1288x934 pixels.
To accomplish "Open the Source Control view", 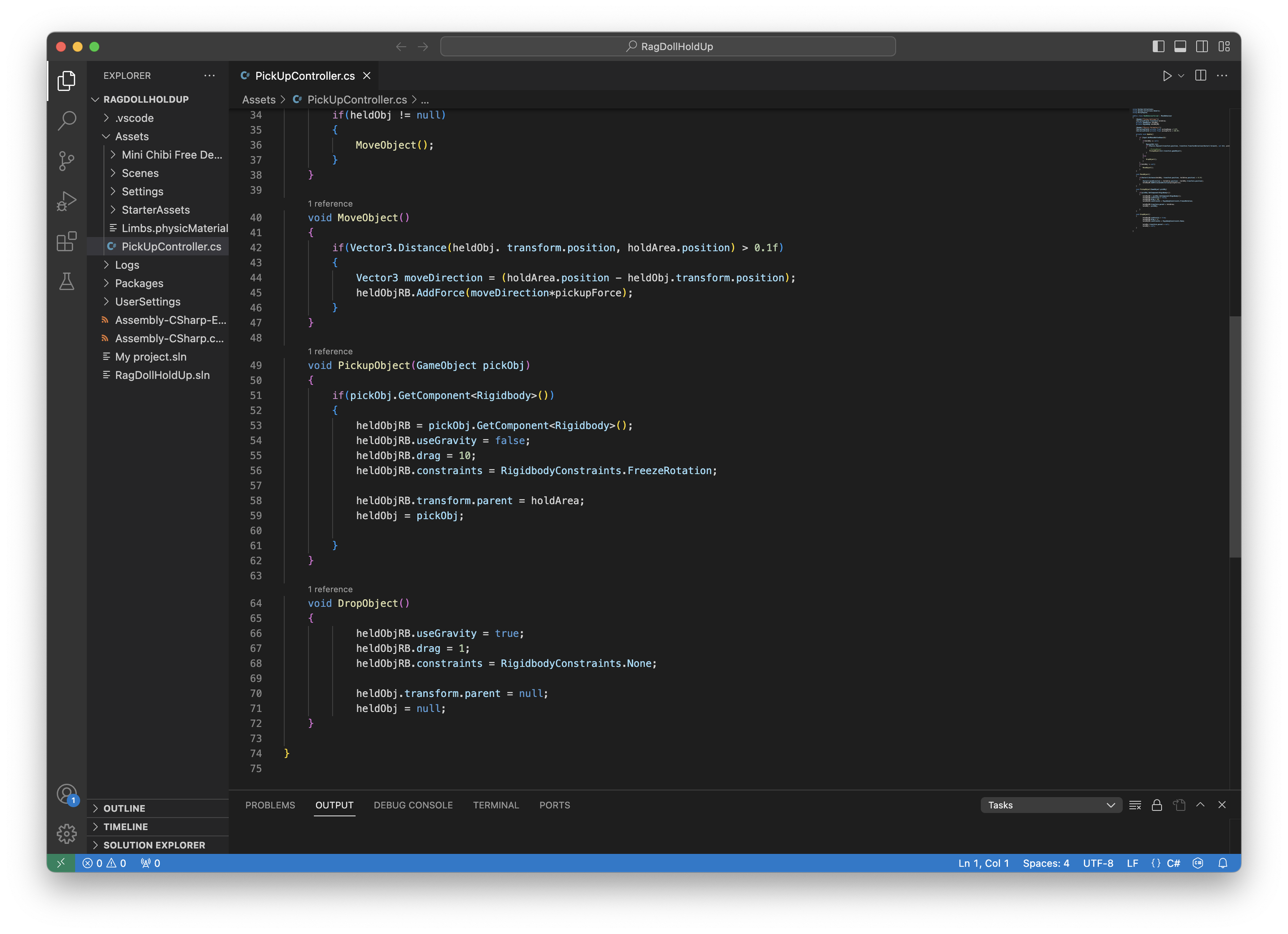I will (67, 161).
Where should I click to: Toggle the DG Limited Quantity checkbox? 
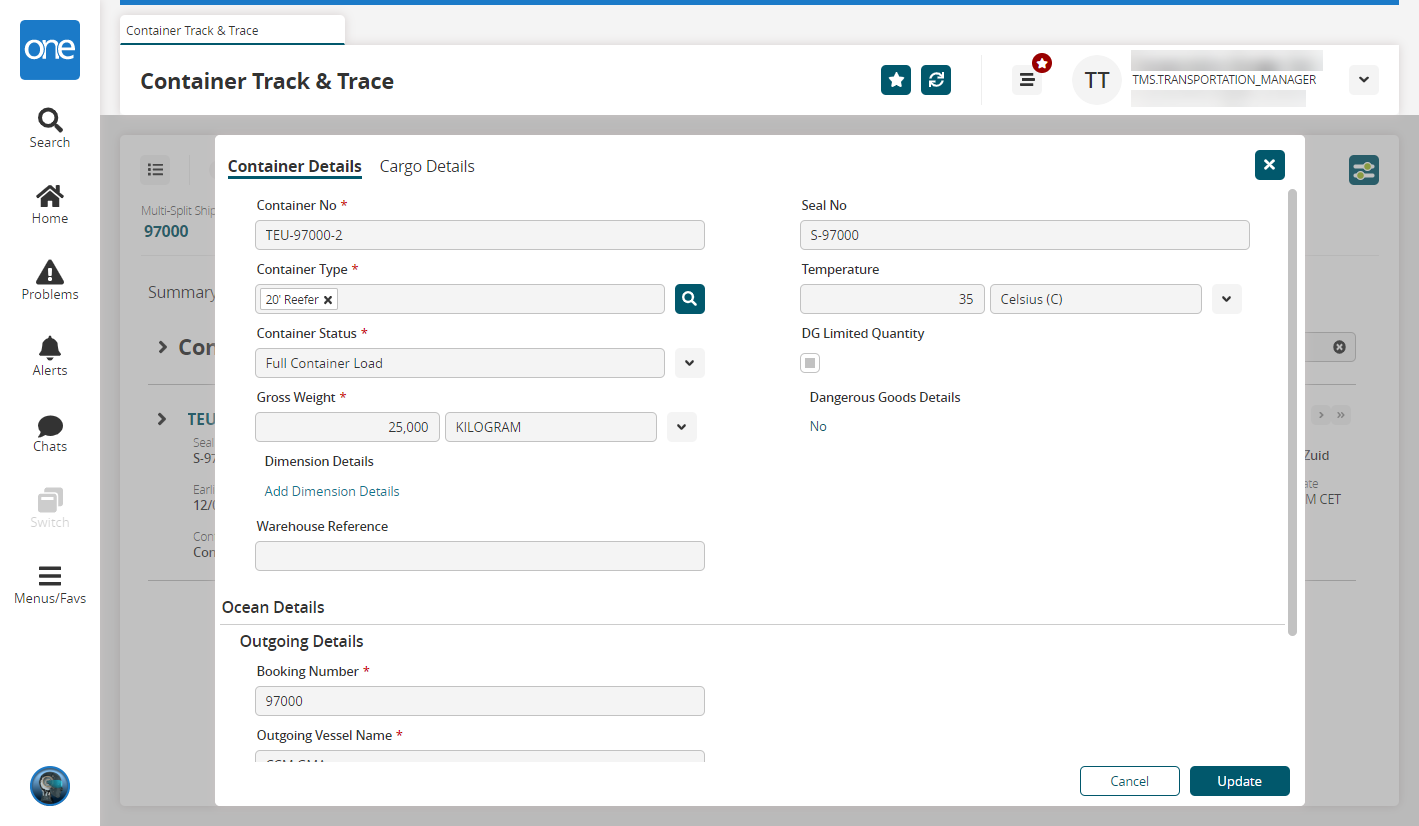tap(810, 363)
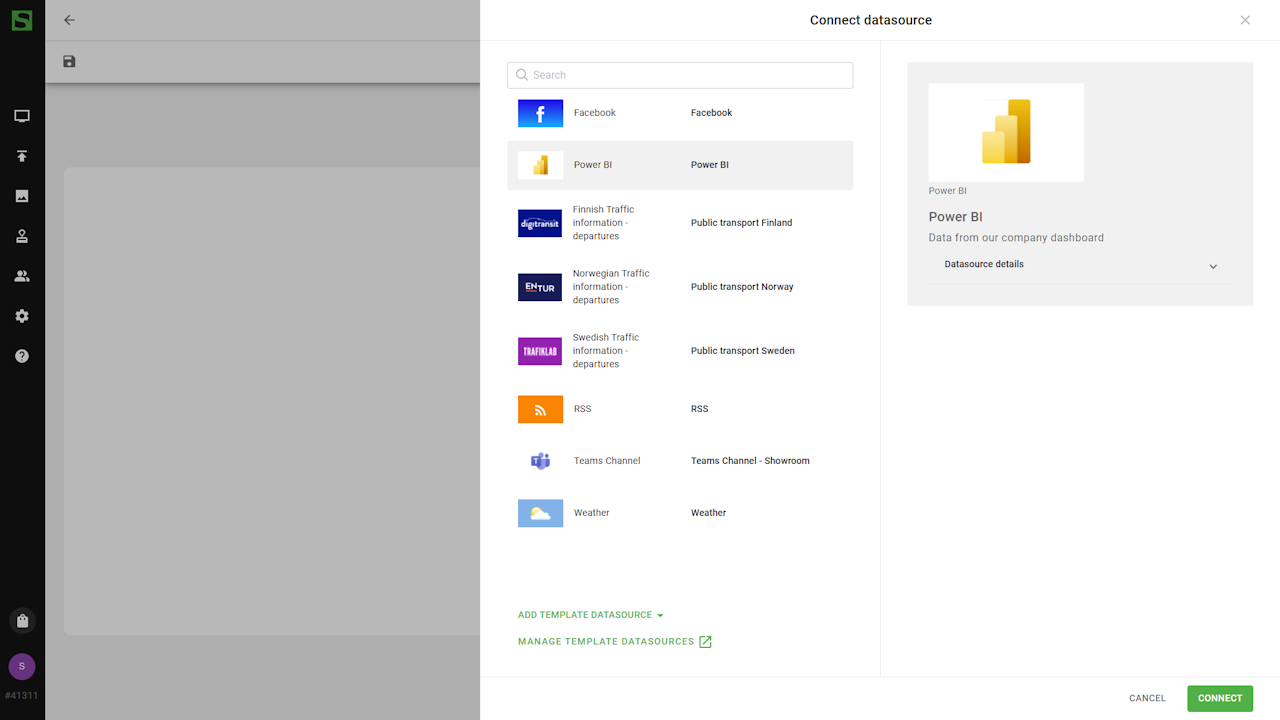Open the user avatar S menu
The image size is (1280, 720).
[22, 666]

------------------------------------------------

- [Task requirements]: Starting at the line that contains "Where should I" and ending at the end of the records, write those lines out again with "checkbox" replaced by "tick box" and everything else unchanged. Leave the pictures out of your answer.

- [Exercise result]:
Where should I click to: Toggle the DG Limited Quantity tick box? 
tap(810, 363)
Open the user avatar S menu
The image size is (1280, 720).
[22, 666]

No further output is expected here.